* [DOCUMENT SEGMENT]:
▼
Proposed by John Goodman in 1899, this linear relationship connects the endurance limit at R = -1 to the ultimate tensile strength at R = 1. It is widely used in design codes (e.g., ASME, DIN) because of its simplicity and moderate conservatism.

  • Conservative for most ductile steels and aluminum alloys
  • May be unconservative for very high-strength steels (Sut > 1400 MPa)
  • Assumes failure at Sut for static mean stress, which is appropriate for ductile materials

Gerber Parabola

Gerber Criterion $$ \frac{\sigma_a}{S_e} + \left(\frac{\sigma_m}{S_{ut}}\right)^2 = 1 $$ $$ \sigma_{a,eq} = \frac{\sigma_a}{1 - (\sigma_m / S_{ut})^2} $$

Heinrich Gerber's parabolic relationship (1874) often provides a better fit to experimental data for ductile materials, particularly at moderate mean stresses.
▲
* [INFORMATION SHOWN]:
▼
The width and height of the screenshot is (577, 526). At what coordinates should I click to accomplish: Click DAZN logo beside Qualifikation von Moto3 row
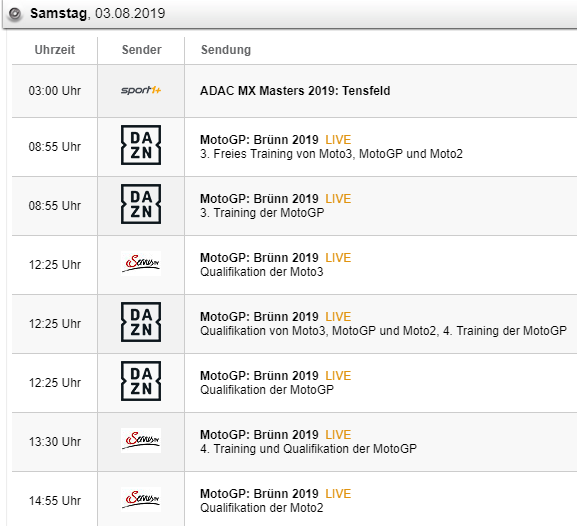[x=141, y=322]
▲
▼
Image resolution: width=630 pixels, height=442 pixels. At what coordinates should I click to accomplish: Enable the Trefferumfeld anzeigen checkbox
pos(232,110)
▲
* [EXERCISE INSTRUCTIONS]:
1) List every bulleted point the passage on fatigue criteria gives about the Goodman relationship.
2) Answer these from the passage on fatigue criteria:
(a) In what year did John Goodman propose his linear relationship?
(b) Which design codes are named as examples that use it?
(c) In what year did Heinrich Gerber put forward his parabolic relationship?
3) Resume the passage on fatigue criteria after its last sentence.
The material shown has no connection to the passage on fatigue criteria.

* [TASK-BY-TASK RESULTS]:
1)
- Conservative for most ductile steels and aluminum alloys
- May be unconservative for very high-strength steels (Sut > 1400 MPa)
- Assumes failure at Sut for static mean stress, which is appropriate for ductile materials

2)
(a) 1899
(b) ASME and DIN
(c) 1874

3)
  • Better correlation with test data for ductile metals
  • Less conservative than Goodman, often used for analysis rather than design
  • May be unconservative for brittle materials

Soderberg Line

Soderberg Criterion $$ \frac{\sigma_a}{S_e} + \frac{\sigma_m}{S_y} = 1 $$ $$ \sigma_{a,eq} = \frac{\sigma_a}{1 - \sigma_m / S_y} $$

C.R. Soderberg's criterion (1930) uses yield strength instead of ultimate strength, providing an additional margin against both fatigue failure and yielding.

  • Most conservative of the three classical methods
  • Ensures no yielding at any point in the cycle
  • Often overly conservative for many applications

Choosing a Correction Method

Guidance:
  • Goodman: Good default for design. Use when codes require it or for conservative estimates.
  • Gerber: Better for analysis of existing designs or when test data confirms ductile behavior.
  • Soderberg: Use when yielding must be prevented or for very conservative designs.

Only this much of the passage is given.